Welcome to the website featuring one of the Civil War's most interesting and unusual regiments, the Ninetieth Illinois Volunteers, an Irish-Catholic unit in which 7 out of 10 of the officers and men were born in Ireland.
Father Denis Dunne, Vicar General of the Chicago diocese, formed the regiment in the fall of 1862 from companies recruited within Chicago and at Galena, Rockford, Joliet, Ottawa and elsewhere across Northern Illinois.

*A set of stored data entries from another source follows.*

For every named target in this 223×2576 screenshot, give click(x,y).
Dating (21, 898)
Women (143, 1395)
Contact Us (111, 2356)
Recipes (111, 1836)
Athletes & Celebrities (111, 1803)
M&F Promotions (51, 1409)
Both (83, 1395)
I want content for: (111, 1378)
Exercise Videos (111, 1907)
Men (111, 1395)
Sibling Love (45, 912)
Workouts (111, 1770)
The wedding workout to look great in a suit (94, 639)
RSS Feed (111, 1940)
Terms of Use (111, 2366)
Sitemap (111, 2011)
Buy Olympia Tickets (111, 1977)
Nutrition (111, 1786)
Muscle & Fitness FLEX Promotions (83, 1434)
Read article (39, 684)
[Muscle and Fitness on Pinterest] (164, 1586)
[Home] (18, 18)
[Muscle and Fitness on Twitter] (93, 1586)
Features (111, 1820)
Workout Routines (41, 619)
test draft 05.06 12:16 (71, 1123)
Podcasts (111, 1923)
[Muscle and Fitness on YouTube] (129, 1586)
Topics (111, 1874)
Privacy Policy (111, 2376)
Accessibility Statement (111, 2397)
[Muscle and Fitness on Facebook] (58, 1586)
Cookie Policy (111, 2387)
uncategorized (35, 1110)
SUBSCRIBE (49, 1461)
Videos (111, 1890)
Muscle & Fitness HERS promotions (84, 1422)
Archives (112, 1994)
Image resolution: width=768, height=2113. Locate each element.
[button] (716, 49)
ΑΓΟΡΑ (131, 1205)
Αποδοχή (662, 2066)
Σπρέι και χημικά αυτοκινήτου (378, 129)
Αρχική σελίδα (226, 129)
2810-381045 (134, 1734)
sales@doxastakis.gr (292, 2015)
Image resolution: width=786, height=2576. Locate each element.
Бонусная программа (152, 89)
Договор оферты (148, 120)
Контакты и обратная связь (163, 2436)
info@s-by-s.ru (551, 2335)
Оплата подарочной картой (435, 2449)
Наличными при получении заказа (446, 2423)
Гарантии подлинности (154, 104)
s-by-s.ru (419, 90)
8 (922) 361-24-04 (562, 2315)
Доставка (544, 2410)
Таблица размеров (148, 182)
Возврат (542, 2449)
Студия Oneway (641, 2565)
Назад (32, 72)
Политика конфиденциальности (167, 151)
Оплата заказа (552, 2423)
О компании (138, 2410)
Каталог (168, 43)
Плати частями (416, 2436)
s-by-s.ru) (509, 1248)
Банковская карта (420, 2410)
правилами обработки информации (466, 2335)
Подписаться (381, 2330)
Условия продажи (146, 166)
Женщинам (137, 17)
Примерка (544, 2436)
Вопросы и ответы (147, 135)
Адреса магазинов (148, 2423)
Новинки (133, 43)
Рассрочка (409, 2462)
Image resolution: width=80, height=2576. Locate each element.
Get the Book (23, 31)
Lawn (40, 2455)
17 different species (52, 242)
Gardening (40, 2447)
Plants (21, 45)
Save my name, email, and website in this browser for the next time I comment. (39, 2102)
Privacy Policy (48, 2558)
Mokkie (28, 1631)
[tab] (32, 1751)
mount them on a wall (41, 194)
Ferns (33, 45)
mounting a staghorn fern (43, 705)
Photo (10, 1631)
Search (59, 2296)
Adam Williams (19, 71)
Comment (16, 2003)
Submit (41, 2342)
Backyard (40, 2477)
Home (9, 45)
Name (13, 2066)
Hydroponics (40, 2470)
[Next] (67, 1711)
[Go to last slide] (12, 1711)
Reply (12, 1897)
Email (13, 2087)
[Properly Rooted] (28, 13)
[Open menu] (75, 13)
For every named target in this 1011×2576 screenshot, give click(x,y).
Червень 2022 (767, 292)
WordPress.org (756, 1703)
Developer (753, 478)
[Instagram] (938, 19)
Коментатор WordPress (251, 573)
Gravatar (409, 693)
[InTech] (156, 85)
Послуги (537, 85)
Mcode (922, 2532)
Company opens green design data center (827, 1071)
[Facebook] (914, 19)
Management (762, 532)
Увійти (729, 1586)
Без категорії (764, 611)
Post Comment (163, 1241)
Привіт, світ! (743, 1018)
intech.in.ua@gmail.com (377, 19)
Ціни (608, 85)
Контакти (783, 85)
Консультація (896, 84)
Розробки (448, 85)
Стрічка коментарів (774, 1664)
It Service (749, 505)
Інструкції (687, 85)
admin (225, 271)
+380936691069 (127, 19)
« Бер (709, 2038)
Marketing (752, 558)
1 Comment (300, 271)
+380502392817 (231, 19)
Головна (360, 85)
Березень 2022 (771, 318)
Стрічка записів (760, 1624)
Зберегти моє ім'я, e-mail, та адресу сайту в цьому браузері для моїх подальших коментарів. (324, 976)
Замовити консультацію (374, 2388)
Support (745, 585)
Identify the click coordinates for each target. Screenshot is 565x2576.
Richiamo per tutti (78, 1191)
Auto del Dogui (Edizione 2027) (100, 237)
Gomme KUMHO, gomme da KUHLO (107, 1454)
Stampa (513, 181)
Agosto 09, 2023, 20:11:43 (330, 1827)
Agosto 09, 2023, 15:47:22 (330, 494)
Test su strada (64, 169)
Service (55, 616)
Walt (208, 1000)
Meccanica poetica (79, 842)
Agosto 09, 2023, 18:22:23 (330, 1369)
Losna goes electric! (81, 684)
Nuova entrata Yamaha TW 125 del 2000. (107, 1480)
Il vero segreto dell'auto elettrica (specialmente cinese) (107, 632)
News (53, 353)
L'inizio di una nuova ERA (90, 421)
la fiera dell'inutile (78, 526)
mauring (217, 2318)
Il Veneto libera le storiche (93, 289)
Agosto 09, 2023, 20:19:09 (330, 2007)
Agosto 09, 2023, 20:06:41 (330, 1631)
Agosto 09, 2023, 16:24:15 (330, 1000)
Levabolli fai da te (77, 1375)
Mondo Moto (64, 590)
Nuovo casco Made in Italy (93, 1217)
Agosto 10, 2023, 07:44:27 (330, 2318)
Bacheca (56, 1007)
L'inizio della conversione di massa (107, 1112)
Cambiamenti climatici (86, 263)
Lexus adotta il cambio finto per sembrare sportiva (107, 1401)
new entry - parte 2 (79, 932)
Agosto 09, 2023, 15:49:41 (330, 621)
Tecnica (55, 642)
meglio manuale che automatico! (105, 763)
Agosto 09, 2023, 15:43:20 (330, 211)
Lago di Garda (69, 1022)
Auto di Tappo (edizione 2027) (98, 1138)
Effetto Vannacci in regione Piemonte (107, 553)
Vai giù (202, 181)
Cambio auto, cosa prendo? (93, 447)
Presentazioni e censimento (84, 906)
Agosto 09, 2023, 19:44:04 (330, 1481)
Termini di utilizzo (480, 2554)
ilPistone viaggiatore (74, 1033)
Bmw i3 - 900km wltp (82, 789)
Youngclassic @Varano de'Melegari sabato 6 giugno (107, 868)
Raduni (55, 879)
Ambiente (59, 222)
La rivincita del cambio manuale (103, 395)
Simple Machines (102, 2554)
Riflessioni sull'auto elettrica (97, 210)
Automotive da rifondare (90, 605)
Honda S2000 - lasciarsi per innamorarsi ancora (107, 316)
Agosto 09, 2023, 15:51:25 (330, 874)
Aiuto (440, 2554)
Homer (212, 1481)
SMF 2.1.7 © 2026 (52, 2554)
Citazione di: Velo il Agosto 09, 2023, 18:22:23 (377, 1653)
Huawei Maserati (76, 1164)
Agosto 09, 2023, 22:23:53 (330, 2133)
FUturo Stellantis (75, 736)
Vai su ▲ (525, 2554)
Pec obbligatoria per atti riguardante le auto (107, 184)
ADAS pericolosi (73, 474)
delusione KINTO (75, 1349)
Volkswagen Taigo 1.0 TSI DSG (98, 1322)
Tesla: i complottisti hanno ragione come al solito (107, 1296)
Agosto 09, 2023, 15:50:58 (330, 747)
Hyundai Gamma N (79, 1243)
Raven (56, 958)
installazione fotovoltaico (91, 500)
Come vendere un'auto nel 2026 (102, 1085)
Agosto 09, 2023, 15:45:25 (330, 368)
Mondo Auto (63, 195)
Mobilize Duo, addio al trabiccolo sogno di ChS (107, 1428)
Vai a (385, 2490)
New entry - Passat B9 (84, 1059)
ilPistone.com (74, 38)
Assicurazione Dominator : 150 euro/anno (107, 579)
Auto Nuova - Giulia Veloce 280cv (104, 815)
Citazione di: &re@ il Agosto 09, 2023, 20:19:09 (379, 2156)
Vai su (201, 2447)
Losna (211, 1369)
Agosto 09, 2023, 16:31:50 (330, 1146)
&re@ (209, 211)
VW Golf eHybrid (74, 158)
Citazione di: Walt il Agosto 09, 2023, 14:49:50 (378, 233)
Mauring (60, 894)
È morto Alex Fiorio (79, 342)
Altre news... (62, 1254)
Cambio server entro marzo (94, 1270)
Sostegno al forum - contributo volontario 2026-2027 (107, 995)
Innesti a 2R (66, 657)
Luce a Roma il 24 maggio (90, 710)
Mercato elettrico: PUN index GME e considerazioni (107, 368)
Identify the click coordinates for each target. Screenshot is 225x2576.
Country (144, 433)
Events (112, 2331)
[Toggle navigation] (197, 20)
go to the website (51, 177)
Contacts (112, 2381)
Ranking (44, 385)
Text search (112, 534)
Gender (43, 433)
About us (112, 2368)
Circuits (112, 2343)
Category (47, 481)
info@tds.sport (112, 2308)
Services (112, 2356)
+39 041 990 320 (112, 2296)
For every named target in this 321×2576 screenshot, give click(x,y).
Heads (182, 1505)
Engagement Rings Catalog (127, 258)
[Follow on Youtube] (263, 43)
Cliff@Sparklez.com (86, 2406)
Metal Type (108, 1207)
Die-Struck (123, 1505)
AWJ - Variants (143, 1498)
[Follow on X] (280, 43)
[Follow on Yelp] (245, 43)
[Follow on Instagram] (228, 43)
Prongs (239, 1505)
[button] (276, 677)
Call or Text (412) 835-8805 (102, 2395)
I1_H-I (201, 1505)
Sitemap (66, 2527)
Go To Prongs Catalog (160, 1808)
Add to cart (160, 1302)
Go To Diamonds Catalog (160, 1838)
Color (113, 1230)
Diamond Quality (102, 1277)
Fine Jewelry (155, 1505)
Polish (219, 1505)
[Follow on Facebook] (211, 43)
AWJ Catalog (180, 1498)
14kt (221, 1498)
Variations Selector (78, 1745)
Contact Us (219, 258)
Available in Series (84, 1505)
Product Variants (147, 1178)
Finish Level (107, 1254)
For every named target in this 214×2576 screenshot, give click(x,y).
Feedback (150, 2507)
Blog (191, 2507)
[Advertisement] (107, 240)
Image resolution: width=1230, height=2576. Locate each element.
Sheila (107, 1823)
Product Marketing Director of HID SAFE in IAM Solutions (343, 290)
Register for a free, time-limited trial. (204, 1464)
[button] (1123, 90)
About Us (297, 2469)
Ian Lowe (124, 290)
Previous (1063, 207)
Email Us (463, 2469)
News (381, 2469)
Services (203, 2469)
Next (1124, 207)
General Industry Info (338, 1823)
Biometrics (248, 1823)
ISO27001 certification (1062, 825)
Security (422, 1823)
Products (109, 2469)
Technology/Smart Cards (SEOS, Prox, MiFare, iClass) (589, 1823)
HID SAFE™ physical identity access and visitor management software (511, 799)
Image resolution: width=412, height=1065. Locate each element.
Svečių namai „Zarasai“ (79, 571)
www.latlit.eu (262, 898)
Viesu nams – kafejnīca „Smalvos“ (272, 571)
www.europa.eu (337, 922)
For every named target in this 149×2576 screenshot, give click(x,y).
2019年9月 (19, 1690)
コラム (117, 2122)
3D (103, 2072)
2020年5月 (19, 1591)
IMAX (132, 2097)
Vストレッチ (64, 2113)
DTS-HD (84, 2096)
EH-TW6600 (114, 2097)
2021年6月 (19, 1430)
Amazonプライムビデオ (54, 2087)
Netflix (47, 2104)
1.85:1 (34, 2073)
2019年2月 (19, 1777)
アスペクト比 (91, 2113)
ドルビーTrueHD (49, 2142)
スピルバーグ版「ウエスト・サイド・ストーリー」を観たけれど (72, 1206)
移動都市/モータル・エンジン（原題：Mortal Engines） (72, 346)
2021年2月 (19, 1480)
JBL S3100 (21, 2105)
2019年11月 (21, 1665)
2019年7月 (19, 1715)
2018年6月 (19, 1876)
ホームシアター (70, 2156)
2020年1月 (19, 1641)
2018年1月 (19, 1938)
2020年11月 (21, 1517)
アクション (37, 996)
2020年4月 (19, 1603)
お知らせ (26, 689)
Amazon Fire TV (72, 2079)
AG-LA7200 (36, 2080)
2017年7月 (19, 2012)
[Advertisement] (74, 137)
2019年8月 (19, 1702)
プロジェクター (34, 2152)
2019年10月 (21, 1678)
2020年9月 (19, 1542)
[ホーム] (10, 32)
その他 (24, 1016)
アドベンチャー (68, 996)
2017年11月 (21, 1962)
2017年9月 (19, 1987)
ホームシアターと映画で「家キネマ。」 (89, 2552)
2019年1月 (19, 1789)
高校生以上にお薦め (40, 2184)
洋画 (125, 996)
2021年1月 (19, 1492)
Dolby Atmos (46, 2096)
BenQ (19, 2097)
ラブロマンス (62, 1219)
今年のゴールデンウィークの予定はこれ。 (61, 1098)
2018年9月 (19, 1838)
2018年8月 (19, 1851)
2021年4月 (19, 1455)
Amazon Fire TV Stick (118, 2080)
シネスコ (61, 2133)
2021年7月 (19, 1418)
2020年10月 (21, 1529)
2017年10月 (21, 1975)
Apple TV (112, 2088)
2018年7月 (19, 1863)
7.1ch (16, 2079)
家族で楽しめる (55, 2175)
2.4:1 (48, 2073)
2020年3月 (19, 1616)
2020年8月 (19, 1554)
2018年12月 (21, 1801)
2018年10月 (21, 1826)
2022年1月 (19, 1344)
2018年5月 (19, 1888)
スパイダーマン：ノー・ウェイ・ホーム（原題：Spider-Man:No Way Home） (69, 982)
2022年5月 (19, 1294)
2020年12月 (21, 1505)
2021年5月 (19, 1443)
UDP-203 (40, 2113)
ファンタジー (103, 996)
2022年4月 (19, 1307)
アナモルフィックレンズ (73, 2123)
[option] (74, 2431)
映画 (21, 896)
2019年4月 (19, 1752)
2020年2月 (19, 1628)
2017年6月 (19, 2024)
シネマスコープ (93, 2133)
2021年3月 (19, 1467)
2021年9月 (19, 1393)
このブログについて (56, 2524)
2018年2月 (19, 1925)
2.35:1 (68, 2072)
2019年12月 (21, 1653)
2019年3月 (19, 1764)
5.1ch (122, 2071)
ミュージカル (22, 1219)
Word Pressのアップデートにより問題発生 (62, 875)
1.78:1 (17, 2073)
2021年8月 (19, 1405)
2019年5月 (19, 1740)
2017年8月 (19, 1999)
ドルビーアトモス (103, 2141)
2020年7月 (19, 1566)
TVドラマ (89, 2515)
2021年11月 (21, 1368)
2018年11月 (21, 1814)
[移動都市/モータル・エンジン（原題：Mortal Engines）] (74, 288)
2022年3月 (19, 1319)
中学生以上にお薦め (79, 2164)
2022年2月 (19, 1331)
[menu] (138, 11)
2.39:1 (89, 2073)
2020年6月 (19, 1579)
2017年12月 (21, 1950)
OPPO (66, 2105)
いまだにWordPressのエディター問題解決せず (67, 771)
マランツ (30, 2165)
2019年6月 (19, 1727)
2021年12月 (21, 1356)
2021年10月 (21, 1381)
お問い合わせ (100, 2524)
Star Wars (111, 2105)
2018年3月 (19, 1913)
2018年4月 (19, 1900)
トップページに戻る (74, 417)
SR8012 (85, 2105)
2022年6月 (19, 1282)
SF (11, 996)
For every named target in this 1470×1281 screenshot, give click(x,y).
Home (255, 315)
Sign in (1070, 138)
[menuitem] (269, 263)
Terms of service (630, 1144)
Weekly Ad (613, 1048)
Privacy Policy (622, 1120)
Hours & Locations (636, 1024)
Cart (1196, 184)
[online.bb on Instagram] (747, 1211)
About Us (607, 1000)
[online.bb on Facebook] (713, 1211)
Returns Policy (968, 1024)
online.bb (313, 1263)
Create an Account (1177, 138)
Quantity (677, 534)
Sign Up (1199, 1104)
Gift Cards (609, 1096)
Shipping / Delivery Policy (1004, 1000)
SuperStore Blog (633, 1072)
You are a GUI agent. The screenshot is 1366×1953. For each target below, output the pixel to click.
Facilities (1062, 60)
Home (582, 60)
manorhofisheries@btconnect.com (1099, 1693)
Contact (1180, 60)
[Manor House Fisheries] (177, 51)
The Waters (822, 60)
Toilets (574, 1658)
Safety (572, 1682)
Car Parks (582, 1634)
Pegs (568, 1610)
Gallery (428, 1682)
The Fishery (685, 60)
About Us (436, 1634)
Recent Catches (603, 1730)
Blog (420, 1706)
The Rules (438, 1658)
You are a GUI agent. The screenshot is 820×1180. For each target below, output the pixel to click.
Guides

James B. Swan tells their story in his Chicago's Irish Legion: the 90th Illinois Volunteers in the Civil War.
The regiment marched 2600 miles, through 7 Confederate states and participated in the capture of 3 Confederate state capitals. Known as the Irish Legion (or as the "90th Ireland" to one of the regiment's brigade commanders), the Legion exhibited an Irish sense of humor but also the willingness to do hard duty, including hard fighting.
Under General W.T. Sherman, the Irish Legion participated in the siege of Jackson, MS and the siege of Atlanta. The Legion fought as skirmishers at Resaca and Jonesboro and in the line of battle at the north end of Missionary Ridge, at Dallas, at the Battle of Atlanta and at at Ezra Church. The Ninetieth had a central role in the capture of Fort McAllister at the end of Sherman's march to the sea. Wading flooded swamps in South Carolina, watching Columbia burn, and marching in the Grand Review in Washington, D.C. completed the regiment''s service. Some 220 of the men and officers returned to Chicago on June 9, 1865 to a grand welcome from the local Irish community.